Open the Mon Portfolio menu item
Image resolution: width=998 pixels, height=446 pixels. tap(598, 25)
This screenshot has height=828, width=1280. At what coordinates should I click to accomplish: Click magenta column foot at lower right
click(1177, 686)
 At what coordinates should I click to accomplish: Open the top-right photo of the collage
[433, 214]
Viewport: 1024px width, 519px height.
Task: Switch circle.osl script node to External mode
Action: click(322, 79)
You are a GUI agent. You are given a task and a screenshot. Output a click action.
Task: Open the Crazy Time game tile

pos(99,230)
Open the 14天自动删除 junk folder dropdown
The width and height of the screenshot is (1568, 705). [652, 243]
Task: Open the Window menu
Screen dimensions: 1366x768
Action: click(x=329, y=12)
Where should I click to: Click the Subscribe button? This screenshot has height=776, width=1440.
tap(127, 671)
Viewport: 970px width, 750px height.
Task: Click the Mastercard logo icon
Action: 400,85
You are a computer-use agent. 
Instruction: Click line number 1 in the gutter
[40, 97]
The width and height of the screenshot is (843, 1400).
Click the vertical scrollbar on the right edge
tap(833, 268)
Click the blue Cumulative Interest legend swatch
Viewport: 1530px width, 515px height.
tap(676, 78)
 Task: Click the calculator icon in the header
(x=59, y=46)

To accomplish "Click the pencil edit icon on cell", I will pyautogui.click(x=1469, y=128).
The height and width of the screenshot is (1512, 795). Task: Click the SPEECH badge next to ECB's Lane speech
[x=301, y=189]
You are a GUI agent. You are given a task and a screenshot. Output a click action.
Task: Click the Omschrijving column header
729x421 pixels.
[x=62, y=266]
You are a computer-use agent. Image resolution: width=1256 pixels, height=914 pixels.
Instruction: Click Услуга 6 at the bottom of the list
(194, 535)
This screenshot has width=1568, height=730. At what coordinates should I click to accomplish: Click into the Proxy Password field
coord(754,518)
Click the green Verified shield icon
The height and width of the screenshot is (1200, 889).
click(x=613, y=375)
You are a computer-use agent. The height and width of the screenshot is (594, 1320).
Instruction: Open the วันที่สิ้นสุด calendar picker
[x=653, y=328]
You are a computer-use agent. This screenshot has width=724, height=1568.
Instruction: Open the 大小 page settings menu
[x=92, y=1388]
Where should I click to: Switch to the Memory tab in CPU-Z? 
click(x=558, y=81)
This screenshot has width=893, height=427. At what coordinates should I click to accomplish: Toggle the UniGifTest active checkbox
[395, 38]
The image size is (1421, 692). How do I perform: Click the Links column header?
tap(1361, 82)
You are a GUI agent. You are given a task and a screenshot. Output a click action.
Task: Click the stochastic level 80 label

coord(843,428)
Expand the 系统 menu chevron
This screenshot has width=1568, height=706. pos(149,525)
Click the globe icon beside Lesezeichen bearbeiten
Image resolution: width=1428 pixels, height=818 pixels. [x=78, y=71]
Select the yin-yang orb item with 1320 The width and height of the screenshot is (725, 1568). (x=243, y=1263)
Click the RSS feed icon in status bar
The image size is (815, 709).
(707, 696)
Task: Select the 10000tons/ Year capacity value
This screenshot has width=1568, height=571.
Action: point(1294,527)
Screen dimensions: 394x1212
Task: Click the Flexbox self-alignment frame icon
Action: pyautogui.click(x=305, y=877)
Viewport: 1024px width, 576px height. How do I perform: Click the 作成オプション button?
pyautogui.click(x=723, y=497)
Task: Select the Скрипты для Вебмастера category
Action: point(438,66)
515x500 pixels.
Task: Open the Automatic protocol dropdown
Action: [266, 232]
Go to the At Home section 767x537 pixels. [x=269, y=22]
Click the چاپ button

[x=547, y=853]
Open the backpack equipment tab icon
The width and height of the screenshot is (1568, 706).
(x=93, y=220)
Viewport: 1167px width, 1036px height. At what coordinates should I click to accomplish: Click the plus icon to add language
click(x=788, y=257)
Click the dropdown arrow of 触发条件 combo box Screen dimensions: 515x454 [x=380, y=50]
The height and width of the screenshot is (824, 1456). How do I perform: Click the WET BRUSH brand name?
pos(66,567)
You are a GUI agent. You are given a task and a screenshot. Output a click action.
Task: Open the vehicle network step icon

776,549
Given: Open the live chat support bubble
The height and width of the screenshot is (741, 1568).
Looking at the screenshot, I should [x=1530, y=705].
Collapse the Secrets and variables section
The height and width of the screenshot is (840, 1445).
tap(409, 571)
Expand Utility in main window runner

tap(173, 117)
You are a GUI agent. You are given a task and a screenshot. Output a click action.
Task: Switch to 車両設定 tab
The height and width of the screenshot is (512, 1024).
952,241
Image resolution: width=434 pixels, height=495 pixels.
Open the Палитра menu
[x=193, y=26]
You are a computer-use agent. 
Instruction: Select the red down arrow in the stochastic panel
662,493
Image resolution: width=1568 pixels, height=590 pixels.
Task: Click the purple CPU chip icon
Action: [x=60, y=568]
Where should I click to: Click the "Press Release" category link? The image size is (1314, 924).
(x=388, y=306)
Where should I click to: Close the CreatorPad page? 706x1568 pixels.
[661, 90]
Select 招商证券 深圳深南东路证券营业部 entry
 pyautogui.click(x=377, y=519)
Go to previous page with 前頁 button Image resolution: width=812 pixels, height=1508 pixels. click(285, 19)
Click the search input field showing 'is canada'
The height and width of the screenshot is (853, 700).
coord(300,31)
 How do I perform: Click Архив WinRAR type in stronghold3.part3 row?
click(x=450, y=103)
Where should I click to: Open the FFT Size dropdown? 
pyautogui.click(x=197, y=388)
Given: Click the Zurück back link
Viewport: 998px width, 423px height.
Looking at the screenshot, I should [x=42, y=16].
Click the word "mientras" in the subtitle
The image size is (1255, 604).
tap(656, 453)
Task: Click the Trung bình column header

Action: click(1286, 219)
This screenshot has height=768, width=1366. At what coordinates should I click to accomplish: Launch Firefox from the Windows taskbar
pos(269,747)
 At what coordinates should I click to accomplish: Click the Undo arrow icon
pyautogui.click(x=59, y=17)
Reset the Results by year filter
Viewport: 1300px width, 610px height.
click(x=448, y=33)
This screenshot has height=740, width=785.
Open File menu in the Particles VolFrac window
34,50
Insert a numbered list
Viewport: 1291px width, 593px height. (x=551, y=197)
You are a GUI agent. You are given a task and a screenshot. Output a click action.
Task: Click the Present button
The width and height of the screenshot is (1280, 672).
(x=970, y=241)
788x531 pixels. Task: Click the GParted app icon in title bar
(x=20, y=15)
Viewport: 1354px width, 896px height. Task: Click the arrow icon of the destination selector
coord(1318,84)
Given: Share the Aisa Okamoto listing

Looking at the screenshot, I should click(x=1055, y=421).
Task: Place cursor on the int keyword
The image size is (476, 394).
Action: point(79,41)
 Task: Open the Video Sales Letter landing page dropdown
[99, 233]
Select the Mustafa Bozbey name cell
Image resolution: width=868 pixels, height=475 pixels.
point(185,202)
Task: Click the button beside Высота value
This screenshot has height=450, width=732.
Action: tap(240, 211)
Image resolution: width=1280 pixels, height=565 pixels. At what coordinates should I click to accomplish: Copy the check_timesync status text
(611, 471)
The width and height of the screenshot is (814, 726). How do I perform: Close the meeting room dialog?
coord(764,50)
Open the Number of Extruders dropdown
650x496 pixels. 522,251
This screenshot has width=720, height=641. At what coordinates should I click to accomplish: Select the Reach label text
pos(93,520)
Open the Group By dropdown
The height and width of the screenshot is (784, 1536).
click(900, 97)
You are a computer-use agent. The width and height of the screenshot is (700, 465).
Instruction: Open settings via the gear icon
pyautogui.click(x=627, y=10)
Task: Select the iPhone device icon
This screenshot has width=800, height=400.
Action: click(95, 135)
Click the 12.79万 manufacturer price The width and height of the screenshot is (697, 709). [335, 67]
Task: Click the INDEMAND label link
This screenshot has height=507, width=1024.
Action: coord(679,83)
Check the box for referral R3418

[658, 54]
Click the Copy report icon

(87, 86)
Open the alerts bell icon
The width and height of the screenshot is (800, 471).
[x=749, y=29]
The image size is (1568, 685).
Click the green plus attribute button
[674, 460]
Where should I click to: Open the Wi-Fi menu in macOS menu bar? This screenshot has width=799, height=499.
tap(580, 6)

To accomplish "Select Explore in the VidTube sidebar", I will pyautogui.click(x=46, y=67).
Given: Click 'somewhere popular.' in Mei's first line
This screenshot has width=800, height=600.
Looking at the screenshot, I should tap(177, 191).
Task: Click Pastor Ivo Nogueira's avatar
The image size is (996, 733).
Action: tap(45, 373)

## [ASSIGNED TASK]
For this exercise, copy every line of the data that holds "will".

## [RESULT BELOW]
To accomplish "Click the pencil edit icon on cell", I will pyautogui.click(x=1469, y=128).
To accomplish "Select Explore in the VidTube sidebar", I will pyautogui.click(x=46, y=67).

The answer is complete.